Captivating Brunei

The grand entrance stairways leading to the worship room of Jame'Asr Hassanil Bolkiah Mosque. (Marianne L. Saberon-Abalayan)
The grand entrance stairways leading to the worship room of Jame'Asr Hassanil Bolkiah Mosque. (Marianne L. Saberon-Abalayan)

BRUNEI Darussalam's picture perfect mosques are such a great delight to the eyes.

The Jame'Asr Hassanil Bolkiah Mosque in Bandar Seri Begawan, the largest and considered one of the two national mosques, never disappoints tourists and visitors whether by day or by night.

While covering Dabawenyo athletes' stint in the 10th BIMPNT -Eaga Friendship Games early this month, I can't help but be captivated by the intricately-designed mosque when I travel going to the Hassanal Bolkiah National Sports Complex from the Philippine delegation's temporary residence at the Wafa Hotel and Apartment in Mukim Gadong, Bandar Seri Begawan and vice versa from December 5 to 9.

I've been to this oil-rich country way back in 2001 when a Davao City delegation who competed in the Arafura Games in Darwin, Northern Territory, Australia had an overnight stay at Brunei Hotel before catching a flight back to Manila the following day. I was part of the media coverage team of the delegation then just like in the recent Eaga Friendship Games.
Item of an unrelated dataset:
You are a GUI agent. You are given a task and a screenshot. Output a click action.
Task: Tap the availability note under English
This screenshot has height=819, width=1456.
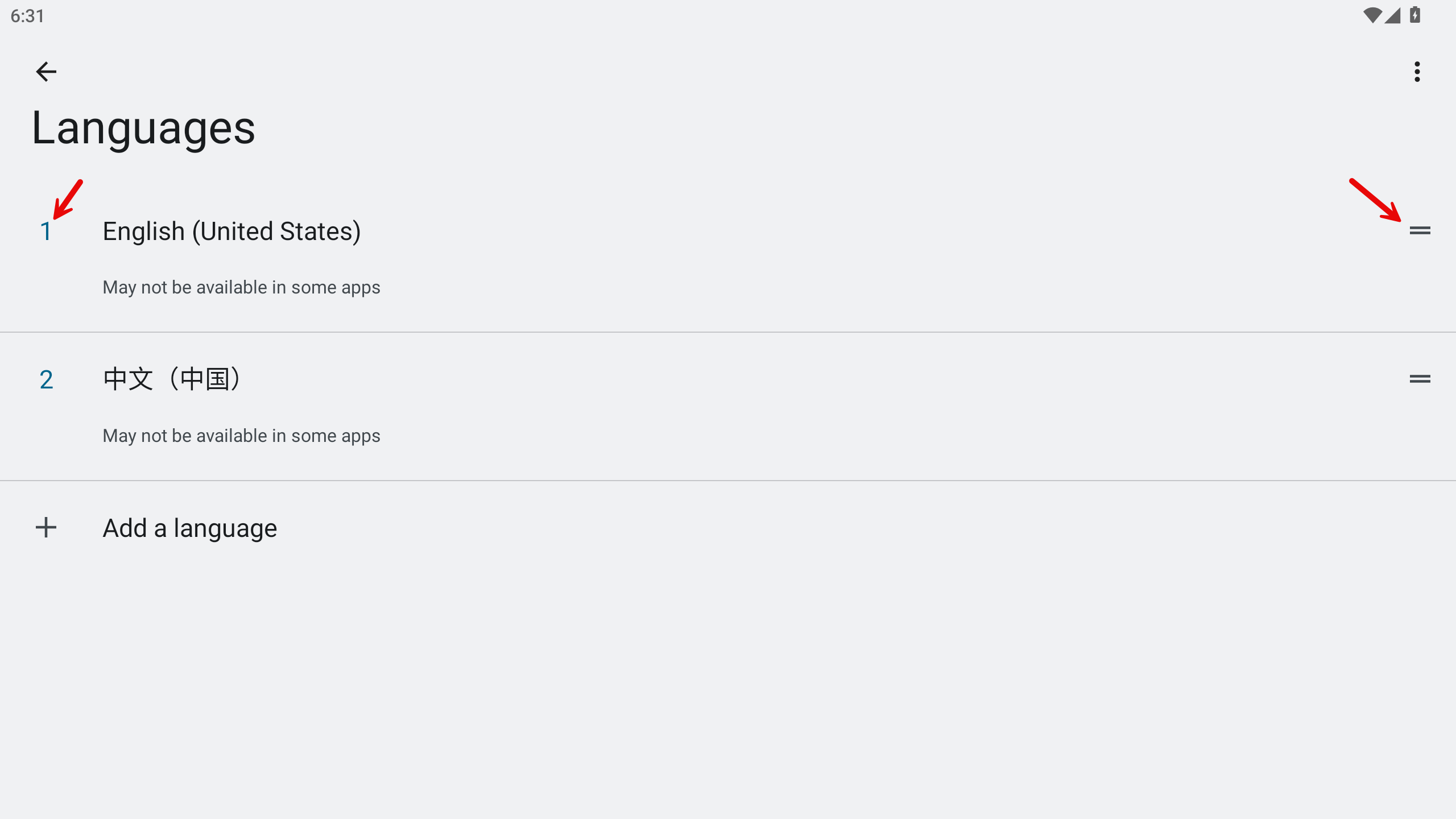tap(241, 287)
But since I was 17 years younger during my first visit (I'm 41 now), I joined the athletes to a fun-filled day at the Jerudong Park, an amusement park in Brunei-Muara District, instead of checking out this famous mosque.

Named after Sultan Hassanal Bolkiah, the 29th and current Sultan of Brunei, the Jame'Asr Hassanil Bolkiah mosque is said to be adorned by 29 golden domes that glisten at night, making it more impossible for passersby and motorists to ignore its splendor. I sure had goosebumps just marveling over its facade despite that rainy evening when we visited it to take evening photos of the mosque.

As if that was not enough, I along with Philippine Daily Inquirer sportswriter Dennis Eroa and Philippine Star photojournalist Jun Mendoza made sure to return the next day before going to the Brunei International Airport for our flight back to Manila.

We stayed longer than we planned because there were so many angles to take. We just can't get enough of the exquisite architectural design of the mosque, the golden domes, and the giant entrance stairs fit for royalty and yes, the giant gates with golden stars.

However lavish was the structure, the well-maintained landscaped gardens and fountains surrounding the mosque create such a balance that makes visitors and tourists feel relaxed and comfortable despite the heat during the day.

Then there's the Sultan Omar Ali Saifuddein Mosque also in Bandar Seri Begawan, a place of worship for the Muslim community and is considered a major historical site and famous tourist attraction in Brunei.

Named after Omar Ali Saifuddin III, the 28th Sultan of Brunei Darussalam, Sultan Omar Ali Saifuddein Mosque is the first state mosque that can accommodate 3,000 worshipers and is also the main mosque used for religious state activities and royal ceremonies.

Built in the middle of the lagoon is a replica of a 16th century barge named "Mahligai", which is 157-foot long and 31-feet wide. It was built to commemorate the 1400th celebration of Nuzul Al-Quran and was used as pavilion in competitions of the Holy Quran recitation from the 1960's to 1970's. For tourists, it's a must-visit attraction.

There are several other mosques in Brunei but these two are standouts.

But wait, there's more. Another beautiful mosque is located within the Brunei International Airport complex. Its domes, however, are in the shade of blue instead of gold.

What impresses me the most though is the reason behind the building of so many mosques in Brunei. The culture of praying is so embedded that most, if not all, vital establishments and structures, whether government-owned or privately-owned, have prayer rooms installed.